2. The synergistic fungicidal composition as claimed in claim 1, wherein, the weight ratio of Metalaxyl-M, Cymoxanil, and Azoxystrobin is in the range of 1 : 1 :0.5 to 1 :3:30.

3. The synergistic fungicidal composition as claimed in claim 1, wherein said excipient is selected from the group consisting of dispersing agent, defoamer, wetting agent, disintegrating agent, anti-caking agent, carrier, and binder.

4. The synergistic fungicidal composition as claimed in claim 3, wherein said dispersing agent is at least one selected from the group consisting of sodium lignosulfonate, calcium lignosulfonate, sodium salt of alkyl naphthalene sulfonate, sulfonated aromatic polymer sodium salt, polycarboxylic acid homopolymer, sodium salt of polycarboxylic acid homopolymer, polycarboxylic acid copolymer, Ethylene oxide/Propylene oxide (EO/PO) block copolymers and sodium salt of polycarboxylic acid copolymer.

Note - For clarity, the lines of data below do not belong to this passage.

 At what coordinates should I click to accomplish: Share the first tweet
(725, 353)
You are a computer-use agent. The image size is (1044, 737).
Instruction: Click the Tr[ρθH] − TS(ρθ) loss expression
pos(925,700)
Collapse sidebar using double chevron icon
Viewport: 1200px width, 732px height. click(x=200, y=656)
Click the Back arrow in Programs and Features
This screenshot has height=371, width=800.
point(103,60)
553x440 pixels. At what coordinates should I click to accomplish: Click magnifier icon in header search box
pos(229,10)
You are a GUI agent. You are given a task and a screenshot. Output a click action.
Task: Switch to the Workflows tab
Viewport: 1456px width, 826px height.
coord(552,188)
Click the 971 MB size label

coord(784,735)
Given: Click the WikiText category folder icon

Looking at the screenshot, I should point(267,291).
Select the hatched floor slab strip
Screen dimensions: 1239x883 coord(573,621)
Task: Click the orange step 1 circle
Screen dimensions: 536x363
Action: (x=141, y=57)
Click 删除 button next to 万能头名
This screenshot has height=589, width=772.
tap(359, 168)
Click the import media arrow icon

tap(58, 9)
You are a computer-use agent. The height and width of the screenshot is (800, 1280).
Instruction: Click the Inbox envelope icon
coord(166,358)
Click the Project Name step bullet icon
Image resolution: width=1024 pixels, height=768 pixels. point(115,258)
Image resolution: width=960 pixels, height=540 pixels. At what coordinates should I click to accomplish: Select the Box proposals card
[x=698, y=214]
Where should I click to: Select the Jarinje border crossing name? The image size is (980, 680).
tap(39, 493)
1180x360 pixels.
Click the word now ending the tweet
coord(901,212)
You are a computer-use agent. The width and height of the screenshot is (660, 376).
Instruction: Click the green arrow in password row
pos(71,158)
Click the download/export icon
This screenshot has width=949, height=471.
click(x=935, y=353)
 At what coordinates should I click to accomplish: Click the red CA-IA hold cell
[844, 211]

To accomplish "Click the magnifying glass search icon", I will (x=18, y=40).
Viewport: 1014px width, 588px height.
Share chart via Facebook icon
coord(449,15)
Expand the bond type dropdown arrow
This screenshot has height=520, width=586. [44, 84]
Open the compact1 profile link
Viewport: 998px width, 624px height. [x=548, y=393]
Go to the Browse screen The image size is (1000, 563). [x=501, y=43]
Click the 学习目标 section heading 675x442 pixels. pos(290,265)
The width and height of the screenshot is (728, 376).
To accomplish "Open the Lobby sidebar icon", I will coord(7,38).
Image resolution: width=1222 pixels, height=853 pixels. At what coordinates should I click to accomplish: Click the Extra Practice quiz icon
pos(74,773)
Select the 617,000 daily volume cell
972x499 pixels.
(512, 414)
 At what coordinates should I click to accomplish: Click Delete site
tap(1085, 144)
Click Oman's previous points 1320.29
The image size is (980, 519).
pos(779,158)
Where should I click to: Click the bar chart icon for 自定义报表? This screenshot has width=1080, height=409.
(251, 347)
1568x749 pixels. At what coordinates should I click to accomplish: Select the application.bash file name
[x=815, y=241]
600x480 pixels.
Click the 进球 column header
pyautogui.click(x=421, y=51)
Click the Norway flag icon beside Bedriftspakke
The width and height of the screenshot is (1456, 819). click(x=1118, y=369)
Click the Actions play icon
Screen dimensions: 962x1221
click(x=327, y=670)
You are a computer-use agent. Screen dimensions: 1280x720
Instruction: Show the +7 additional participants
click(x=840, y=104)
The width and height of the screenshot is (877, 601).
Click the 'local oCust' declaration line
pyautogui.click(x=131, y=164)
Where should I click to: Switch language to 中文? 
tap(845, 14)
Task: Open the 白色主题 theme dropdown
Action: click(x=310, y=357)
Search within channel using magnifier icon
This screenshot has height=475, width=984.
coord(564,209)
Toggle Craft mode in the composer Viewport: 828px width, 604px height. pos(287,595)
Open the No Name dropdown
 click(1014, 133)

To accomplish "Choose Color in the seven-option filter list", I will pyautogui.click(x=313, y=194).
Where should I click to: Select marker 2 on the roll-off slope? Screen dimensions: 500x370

5. The synergistic fungicidal composition as claimed in claim 3, wherein said defoamer is at least one selected from the group consisting of polydimethylsiloxane powder and polydimethylsiloxane liquid.

6. The synergistic fungicidal composition as claimed in claim 3, wherein said wetting agent is at least one selected from the group consisting of non-ionic surfactant, anionic surfactant, and combinations thereof.

7. The synergistic fungicidal composition as claimed in claim 3, wherein said disintegrating agent is at least one selected from the group consisting of sodium chloride, sodium sulphate, ammonium sulphate, sodium carbonate, sodium bicarbonate, starch and starch derivatives, sodium tripolyphosphate, cross linked sodium carboxymethyl cellulose, cross linked polyvinyl pyrrolidone.

8. The synergistic fungicidal composition as claimed in claim 3, wherein said anti- caking agent is at least one selected from the group consisting of clays, precipitated silica and metal stearates selected from the group consisting of zinc stearate, calcium stearate, magnesium stearate and aluminium stearate.

9. The synergistic fungicidal composition as claimed in claim 3, wherein said carrier is selected from the group consisting of clay, minerals, and talc.

10. The synergistic fungicidal composition as claimed in claim 3, wherein said binder is at least one selected from the group consisting of polyvinyl alcohol, polyvinylpyrrolidone, polyacrylamides, dextrose, sucrose, and lactose.

11. The synergistic fungicidal composition as claimed in claim 1, wherein said fungicidal composition is in at least one dosage form selected from the group consisting of water dispersible granules, wettable powder, and suspension concentrate.